Depression is among the most common neuropsychiatric comorbidities in
Alzheimer's disease (AD) and other
Tauopathies. Apart from its anti-depressive and
anxiolytic effects,
selective serotonin reuptake inhibitor (SSRI) treatment also offers intracellular modifications that may help to improve neurogenesis, reduce
amyloid burden & Tau pathologies, and
neuroinflammation in AD. Despite its multifaceted impact in the brain, the exact physiological and molecular mechanism by which
SSRIs such as
Citalopram improve neurogenesis and synaptogenesis in
dementia is poorly understood.

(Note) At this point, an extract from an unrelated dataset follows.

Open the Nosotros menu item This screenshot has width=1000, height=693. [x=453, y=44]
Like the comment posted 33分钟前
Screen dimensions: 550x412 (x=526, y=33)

In the current study, we investigated the protective role of SSRI,
Citalopram, in serotonergic, medullary raphe neurons (RN46A-B14). RN46A-B14 cells were transfected with wild-type and mutant APP and Tau cDNAs for 24 h and then treated with 20 μM
Cit for 24 h. We then assessed
mRNA and
protein levels of pTau, total Tau,
serotonin related
proteins such as TPH2, SERT, and 5HTR1a, synaptic
proteins and the cytoskeletal structure. We also assessed cell survival, mitochondrial respiration and mitochondrial morphology. The mutant APP and Tau transfected cells showed increased levels of
serotonin related
proteins and
mRNA, while the
mRNA and
protein levels of synaptic
proteins were downregulated.
Citalopram treatment significantly reduced pathologically pTau level along with the
serotonin related
protein levels. On the other hand, there was a significant increase in the
mRNA and
protein levels of synaptic genes and cytoskeletal structure in the treated groups. Further,
Citalopram also improved cell survival, mitochondrial respiration and mitochondrial morphology in the treated cells that express mAPP and mTau. Taken together these findings suggest
Citalopram could not only be a promising therapeutic
drug for treating patients with depression, but also for AD patients.